Material provided Start Marker
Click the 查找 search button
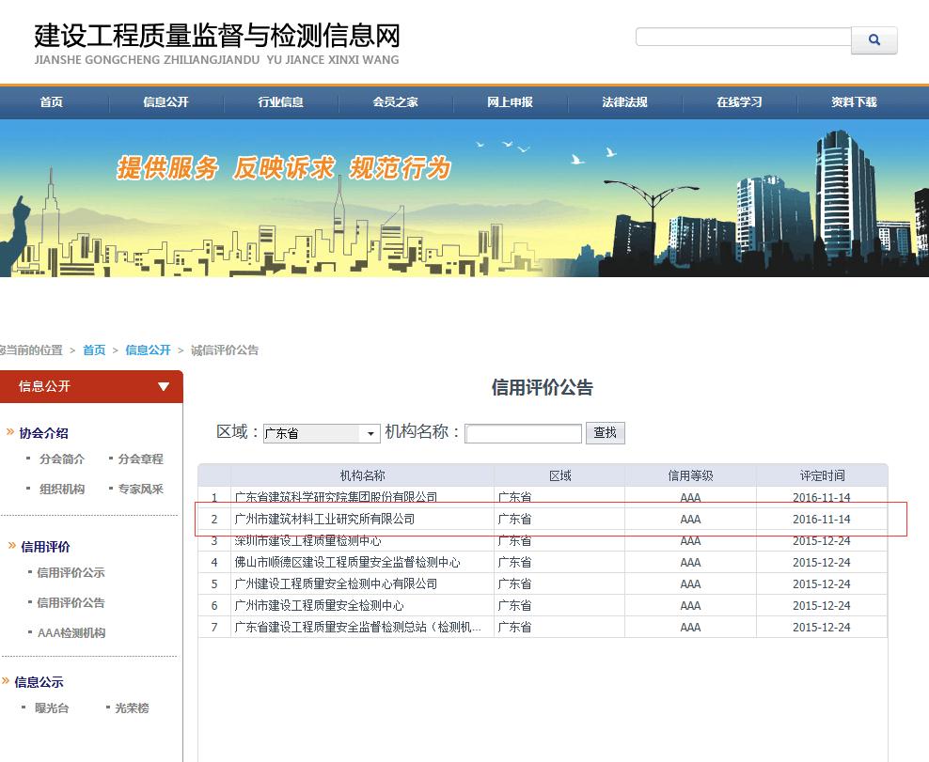 tap(606, 432)
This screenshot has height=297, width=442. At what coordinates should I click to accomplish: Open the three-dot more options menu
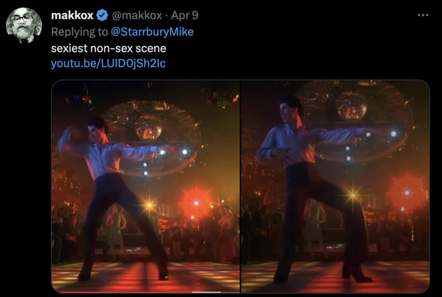coord(423,15)
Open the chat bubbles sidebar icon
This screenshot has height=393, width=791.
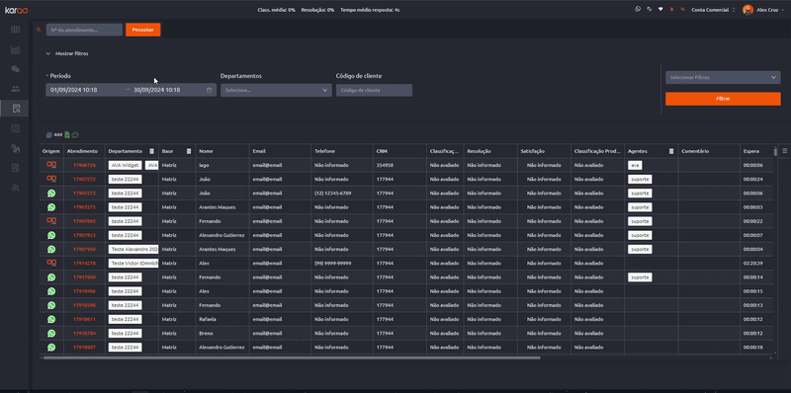click(x=15, y=69)
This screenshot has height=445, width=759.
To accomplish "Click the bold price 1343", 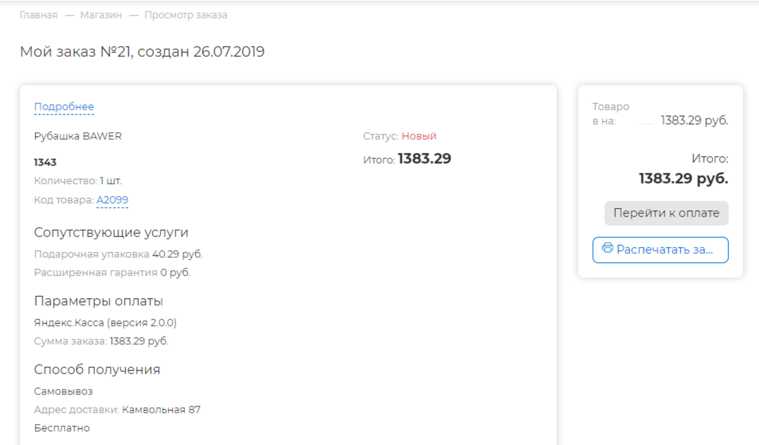I will click(46, 163).
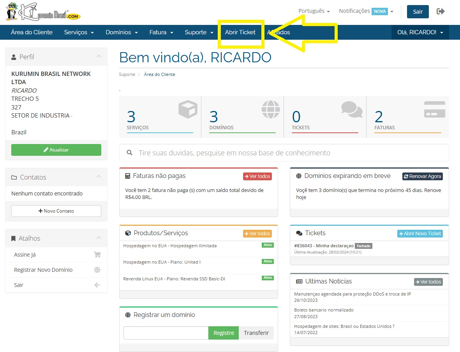Select Abrir Ticket in navigation bar
Image resolution: width=460 pixels, height=352 pixels.
point(240,32)
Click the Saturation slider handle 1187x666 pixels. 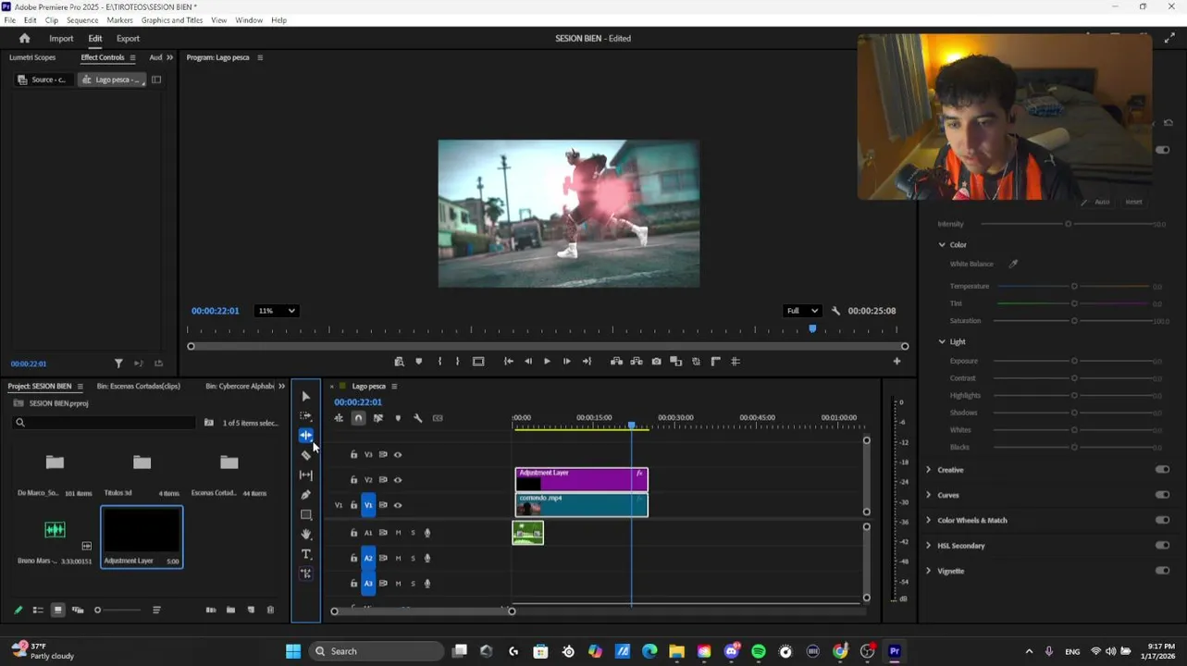click(x=1074, y=321)
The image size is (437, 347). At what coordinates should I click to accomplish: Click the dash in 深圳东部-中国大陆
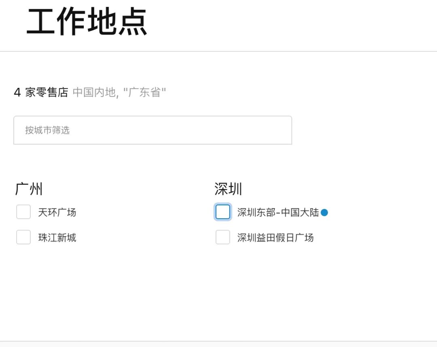coord(278,213)
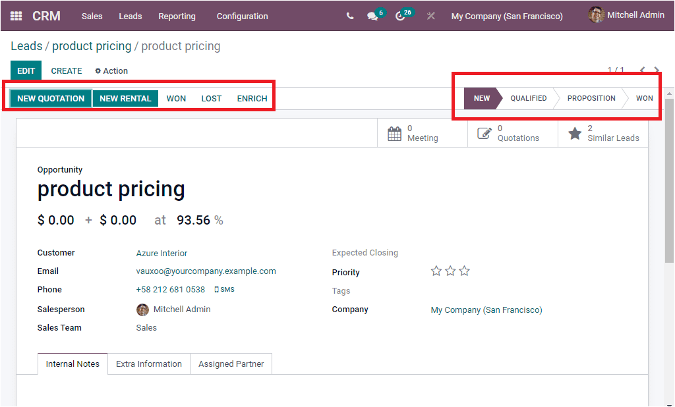Image resolution: width=675 pixels, height=407 pixels.
Task: Open the messages conversations icon
Action: [x=372, y=16]
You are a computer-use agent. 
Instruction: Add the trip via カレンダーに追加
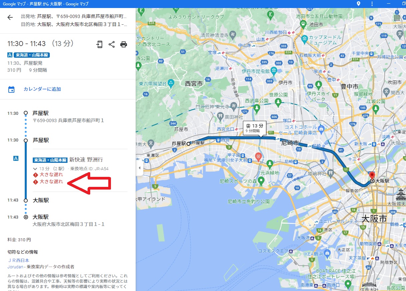point(42,89)
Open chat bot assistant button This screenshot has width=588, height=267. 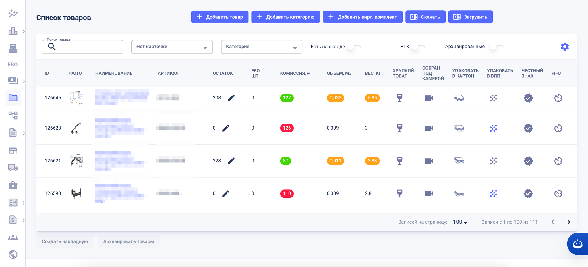click(577, 244)
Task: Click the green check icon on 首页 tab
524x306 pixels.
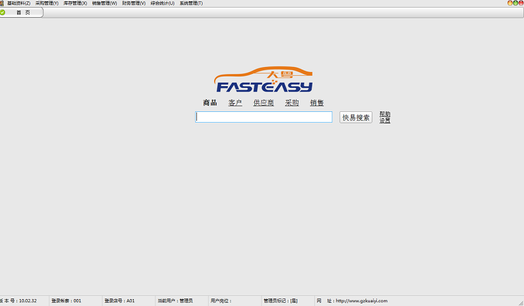Action: click(x=3, y=13)
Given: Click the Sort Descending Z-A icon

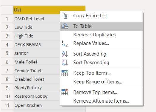Looking at the screenshot, I should coord(65,63).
Material provided End Marker
▶ Action item
Leave out the pictures and copy exactly the lines from the one with "Task: Click the green check icon on 首页 tab" through the last line of the records above.

▶ Solution to this problem
Task: Click the green check icon on 首页 tab
524x306 pixels.
Action: click(x=3, y=13)
Given: Click the Sort Descending Z-A icon

Looking at the screenshot, I should coord(65,63).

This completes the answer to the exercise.